Apesar do sonho do Paulo ser fazer uma carreira de investigação na área das acessibilidades, está disposto a trabalhar na área da informática em empresas/instituições (de preferência na região do Algarve onde tem o apoio familiar, mas não excluindo a possibilidade de ir para outros locais do país.) O Paulo Condado domina várias àreas da informática, desde a programação, bases de dados, redes de computadores, desenvolvimento de interfaces.
Poderá encontrar informação adicional sobre o Paulo em http://w3.ualg.pt/~pcondado.
O seu Curriculum Vitae está disponível em http://w3.ualg.pt/~pcondado/vitae-pcondado2009.pdf
A história do Paulo é um exemplo notável. Uma vida de sacrifício, de luta permanente
contra os preconceitos. Conseguiu andar pela primeira vez aos 5 anos. A sua mãe teve
de lutar contra ventos e marés para que o aceitassem no ensino regular. Inicialmente não o queriam aceitar, queriam mandá-lo para uma turma especial com crianças com atraso mental. Mas o Paulo nunca teve atraso mental: teve e tem apenas uma deficiência física que lhe afecta a fala e a coordenação de movimentos. Foi ultrapassando barreiras atrás de barreiras. Ainda em criança apaixonou-se pelos computadores, entusiasmado com as possibilidades que lhe proporcionavam na forma de se expressar e comunicar com o mundo que o rodeava. Conseguiu terminar a licenciatura em Informática e não parou por aí. Com o mesmo entusiasmou dedicou-se à investigação e fez um doutoramento, dando contribuições científicas que beneficiam outras pessoas na mesma condição.

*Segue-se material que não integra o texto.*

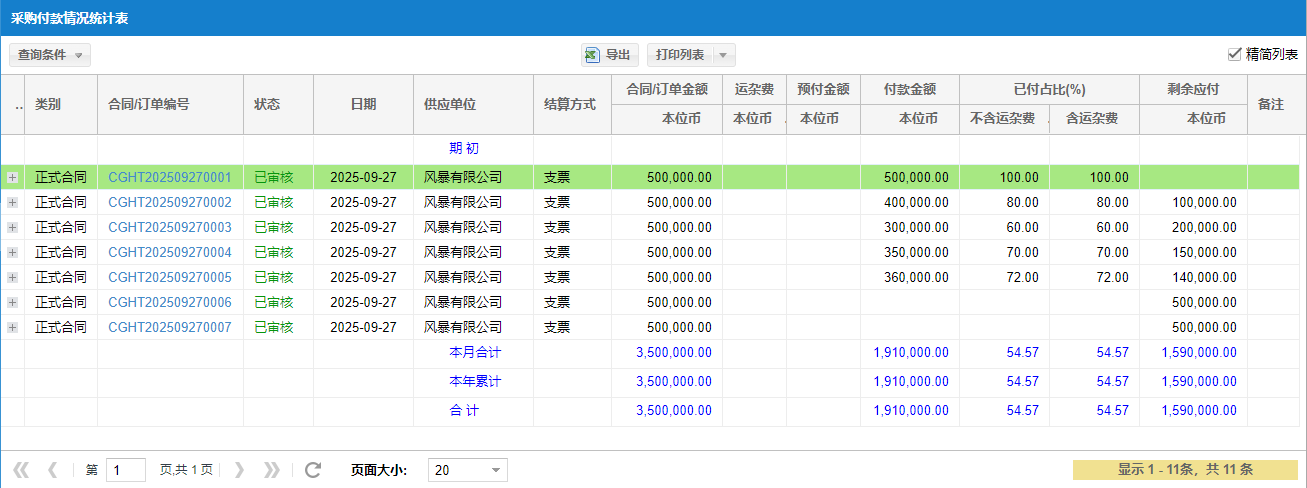Click the 打印列表 button
1307x488 pixels.
click(x=680, y=55)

Não sei se haverá mais alguém em Portugal que tenha paralisia cerebral e que tenha
conseguido realizar um doutoramento. Provavelmente é um caso único. Ainda mais nobre
é o facto de ele se ter especializado precisamente no campo das acessibilidades, uma àrea tão sensível na qual Portugal não tem praticamente especialistas doutorados.
Não consigo compreender como é que a Universidade do Algarve não aproveita uma
pessoa com estas qualidades para formar um Gabinete de Acessibilidade. Não consigo
entender também a falta de resposta por parte do Ministério para o Trabalho e Segurança Social, aparentando uma preocupante falta de interesse pelo assunto.
Gostaria de ver Portugal à altura da doutrina que apregoa. Uma doutrina socialista
onde haja protecção para os mais desfavorecidos, sobretudo que proteja aqueles que remam contra a maré e que fazem de tudo para não serem uma sobrecarga para o Estado. Portugal deve não só proteger como também publicitar pessoas como o Paulo, fazendo delas exemplo que possa inspirar outros na mesma situação.
A todos os leitores desta carta, e especialmente aos governantes, gestores e empresários de Portugal, apelo para que seja dado ao Paulo Condado aquilo que ele merece: uma oportunidade de trabalho condigna que potencialize as suas capacidades. Só assim é que outros como ele vão ver que os sacrificios e a perseverança valem a pena.